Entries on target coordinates
_ _ _

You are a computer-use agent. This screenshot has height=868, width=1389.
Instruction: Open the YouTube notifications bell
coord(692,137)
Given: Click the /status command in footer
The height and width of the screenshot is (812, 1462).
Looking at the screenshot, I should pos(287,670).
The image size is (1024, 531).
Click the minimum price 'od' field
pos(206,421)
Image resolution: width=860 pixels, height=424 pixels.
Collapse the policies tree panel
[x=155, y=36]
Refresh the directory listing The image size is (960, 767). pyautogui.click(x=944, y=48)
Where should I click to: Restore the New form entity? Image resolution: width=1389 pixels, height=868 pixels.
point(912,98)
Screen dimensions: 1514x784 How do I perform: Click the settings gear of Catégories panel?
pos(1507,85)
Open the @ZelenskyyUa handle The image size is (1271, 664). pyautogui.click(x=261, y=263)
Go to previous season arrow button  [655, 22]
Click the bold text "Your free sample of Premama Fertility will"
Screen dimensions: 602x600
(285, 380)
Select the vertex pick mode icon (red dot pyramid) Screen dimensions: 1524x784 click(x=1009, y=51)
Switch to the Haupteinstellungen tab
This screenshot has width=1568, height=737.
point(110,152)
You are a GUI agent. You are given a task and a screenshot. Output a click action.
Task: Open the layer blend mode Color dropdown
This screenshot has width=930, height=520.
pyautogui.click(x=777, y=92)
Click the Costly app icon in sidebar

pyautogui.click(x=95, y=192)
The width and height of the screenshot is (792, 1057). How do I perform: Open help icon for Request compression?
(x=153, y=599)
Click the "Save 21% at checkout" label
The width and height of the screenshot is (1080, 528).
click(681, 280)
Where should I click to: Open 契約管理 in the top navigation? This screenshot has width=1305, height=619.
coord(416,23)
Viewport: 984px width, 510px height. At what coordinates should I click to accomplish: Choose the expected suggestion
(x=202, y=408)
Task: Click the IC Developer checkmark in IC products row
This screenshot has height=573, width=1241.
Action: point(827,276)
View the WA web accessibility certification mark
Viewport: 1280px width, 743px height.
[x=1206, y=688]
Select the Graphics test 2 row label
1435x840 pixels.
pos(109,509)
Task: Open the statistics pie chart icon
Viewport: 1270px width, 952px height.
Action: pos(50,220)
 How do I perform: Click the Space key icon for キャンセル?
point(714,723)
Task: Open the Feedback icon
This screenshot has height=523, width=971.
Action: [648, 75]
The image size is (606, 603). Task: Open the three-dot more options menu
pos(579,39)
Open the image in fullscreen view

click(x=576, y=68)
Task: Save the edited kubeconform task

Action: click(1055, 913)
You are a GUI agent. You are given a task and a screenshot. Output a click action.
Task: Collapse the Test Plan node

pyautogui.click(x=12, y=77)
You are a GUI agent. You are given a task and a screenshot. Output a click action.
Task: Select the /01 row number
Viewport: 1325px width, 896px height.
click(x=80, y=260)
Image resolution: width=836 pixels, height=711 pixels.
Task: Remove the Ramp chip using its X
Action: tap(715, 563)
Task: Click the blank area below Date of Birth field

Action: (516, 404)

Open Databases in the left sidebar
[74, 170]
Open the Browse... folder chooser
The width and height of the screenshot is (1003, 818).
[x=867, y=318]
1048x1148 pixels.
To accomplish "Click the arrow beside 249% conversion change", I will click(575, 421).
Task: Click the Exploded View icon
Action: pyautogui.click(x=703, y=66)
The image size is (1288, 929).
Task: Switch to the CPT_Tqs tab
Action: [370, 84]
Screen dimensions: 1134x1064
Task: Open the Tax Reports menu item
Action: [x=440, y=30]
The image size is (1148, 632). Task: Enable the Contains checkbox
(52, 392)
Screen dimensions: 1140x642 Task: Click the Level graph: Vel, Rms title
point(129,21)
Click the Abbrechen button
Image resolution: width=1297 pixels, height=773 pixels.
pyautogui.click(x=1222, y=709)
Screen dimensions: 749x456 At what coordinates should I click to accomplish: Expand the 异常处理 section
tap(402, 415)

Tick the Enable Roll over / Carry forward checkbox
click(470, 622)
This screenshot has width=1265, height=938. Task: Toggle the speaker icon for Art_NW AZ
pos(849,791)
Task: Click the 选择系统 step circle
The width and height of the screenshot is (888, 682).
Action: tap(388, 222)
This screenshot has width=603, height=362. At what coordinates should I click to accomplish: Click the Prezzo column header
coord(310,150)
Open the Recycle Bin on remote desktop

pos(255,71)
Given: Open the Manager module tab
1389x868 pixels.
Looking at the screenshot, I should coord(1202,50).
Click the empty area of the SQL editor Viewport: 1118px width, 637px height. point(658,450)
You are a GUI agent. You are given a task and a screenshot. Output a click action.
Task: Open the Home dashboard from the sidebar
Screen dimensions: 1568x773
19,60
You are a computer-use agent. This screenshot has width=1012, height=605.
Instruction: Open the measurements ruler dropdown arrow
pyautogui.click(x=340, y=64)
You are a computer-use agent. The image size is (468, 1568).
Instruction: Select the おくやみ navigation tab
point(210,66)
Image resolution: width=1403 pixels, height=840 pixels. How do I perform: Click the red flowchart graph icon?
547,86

_ _ _

_WHAT IS BEING ASKED_:
Give the lines of the rows above as a JSON list of strings, one string per line, and leave out blank lines.

_THE COMPLETED TASK_:
[
  "You are a computer-use agent. This screenshot has height=868, width=1389.",
  "Instruction: Open the YouTube notifications bell",
  "coord(692,137)",
  "Given: Click the /status command in footer",
  "The height and width of the screenshot is (812, 1462).",
  "Looking at the screenshot, I should pos(287,670).",
  "The image size is (1024, 531).",
  "Click the minimum price 'od' field",
  "pos(206,421)",
  "Image resolution: width=860 pixels, height=424 pixels.",
  "Collapse the policies tree panel",
  "[x=155, y=36]",
  "Refresh the directory listing The image size is (960, 767). pyautogui.click(x=944, y=48)",
  "Where should I click to: Restore the New form entity? Image resolution: width=1389 pixels, height=868 pixels.",
  "point(912,98)",
  "Screen dimensions: 1514x784 How do I perform: Click the settings gear of Catégories panel?",
  "pos(1507,85)",
  "Open the @ZelenskyyUa handle The image size is (1271, 664). pyautogui.click(x=261, y=263)",
  "Go to previous season arrow button  [655, 22]",
  "Click the bold text \"Your free sample of Premama Fertility will\"",
  "Screen dimensions: 602x600",
  "(285, 380)",
  "Select the vertex pick mode icon (red dot pyramid) Screen dimensions: 1524x784 click(x=1009, y=51)",
  "Switch to the Haupteinstellungen tab",
  "This screenshot has width=1568, height=737.",
  "point(110,152)",
  "You are a GUI agent. You are given a task and a screenshot. Output a click action.",
  "Task: Open the layer blend mode Color dropdown",
  "This screenshot has width=930, height=520.",
  "pyautogui.click(x=777, y=92)",
  "Click the Costly app icon in sidebar",
  "pyautogui.click(x=95, y=192)",
  "The width and height of the screenshot is (792, 1057). How do I perform: Open help icon for Request compression?",
  "(x=153, y=599)",
  "Click the \"Save 21% at checkout\" label",
  "The width and height of the screenshot is (1080, 528).",
  "click(681, 280)",
  "Where should I click to: Open 契約管理 in the top navigation? This screenshot has width=1305, height=619.",
  "coord(416,23)",
  "Viewport: 984px width, 510px height. At what coordinates should I click to accomplish: Choose the expected suggestion",
  "(x=202, y=408)",
  "Task: Click the IC Developer checkmark in IC products row",
  "This screenshot has height=573, width=1241.",
  "Action: point(827,276)",
  "View the WA web accessibility certification mark",
  "Viewport: 1280px width, 743px height.",
  "[x=1206, y=688]",
  "Select the Graphics test 2 row label",
  "1435x840 pixels.",
  "pos(109,509)",
  "Task: Open the statistics pie chart icon",
  "Viewport: 1270px width, 952px height.",
  "Action: pos(50,220)",
  " How do I perform: Click the Space key icon for キャンセル?",
  "point(714,723)",
  "Task: Open the Feedback icon",
  "This screenshot has height=523, width=971.",
  "Action: [648, 75]",
  "The image size is (606, 603). Task: Open the three-dot more options menu",
  "pos(579,39)",
  "Open the image in fullscreen view",
  "click(x=576, y=68)",
  "Task: Save the edited kubeconform task",
  "Action: click(1055, 913)",
  "You are a GUI agent. You are given a task and a screenshot. Output a click action.",
  "Task: Collapse the Test Plan node",
  "pyautogui.click(x=12, y=77)",
  "You are a GUI agent. You are given a task and a screenshot. Output a click action.",
  "Task: Select the /01 row number",
  "Viewport: 1325px width, 896px height.",
  "click(x=80, y=260)",
  "Image resolution: width=836 pixels, height=711 pixels.",
  "Task: Remove the Ramp chip using its X",
  "Action: tap(715, 563)",
  "Task: Click the blank area below Date of Birth field",
  "Action: (516, 404)",
  "Open Databases in the left sidebar",
  "[74, 170]",
  "Open the Browse... folder chooser",
  "The width and height of the screenshot is (1003, 818).",
  "[x=867, y=318]",
  "1048x1148 pixels.",
  "To accomplish \"Click the arrow beside 249% conversion change\", I will click(575, 421).",
  "Task: Click the Exploded View icon",
  "Action: pyautogui.click(x=703, y=66)",
  "The image size is (1288, 929).",
  "Task: Switch to the CPT_Tqs tab",
  "Action: [370, 84]",
  "Screen dimensions: 1134x1064",
  "Task: Open the Tax Reports menu item",
  "Action: [x=440, y=30]",
  "The image size is (1148, 632). Task: Enable the Contains checkbox",
  "(52, 392)",
  "Screen dimensions: 1140x642 Task: Click the Level graph: Vel, Rms title",
  "point(129,21)",
  "Click the Abbrechen button",
  "Image resolution: width=1297 pixels, height=773 pixels.",
  "pyautogui.click(x=1222, y=709)",
  "Screen dimensions: 749x456 At what coordinates should I click to accomplish: Expand the 异常处理 section",
  "tap(402, 415)",
  "Tick the Enable Roll over / Carry forward checkbox",
  "click(470, 622)",
  "This screenshot has width=1265, height=938. Task: Toggle the speaker icon for Art_NW AZ",
  "pos(849,791)",
  "Task: Click the 选择系统 step circle",
  "The width and height of the screenshot is (888, 682).",
  "Action: tap(388, 222)",
  "This screenshot has width=603, height=362. At what coordinates should I click to accomplish: Click the Prezzo column header",
  "coord(310,150)",
  "Open the Recycle Bin on remote desktop",
  "pos(255,71)",
  "Given: Open the Manager module tab",
  "1389x868 pixels.",
  "Looking at the screenshot, I should coord(1202,50).",
  "Click the empty area of the SQL editor Viewport: 1118px width, 637px height. point(658,450)",
  "You are a GUI agent. You are given a task and a screenshot. Output a click action.",
  "Task: Open the Home dashboard from the sidebar",
  "Screen dimensions: 1568x773",
  "19,60",
  "You are a computer-use agent. This screenshot has width=1012, height=605.",
  "Instruction: Open the measurements ruler dropdown arrow",
  "pyautogui.click(x=340, y=64)",
  "You are a computer-use agent. The image size is (468, 1568).",
  "Instruction: Select the おくやみ navigation tab",
  "point(210,66)",
  "Image resolution: width=1403 pixels, height=840 pixels. How do I perform: Click the red flowchart graph icon?",
  "547,86"
]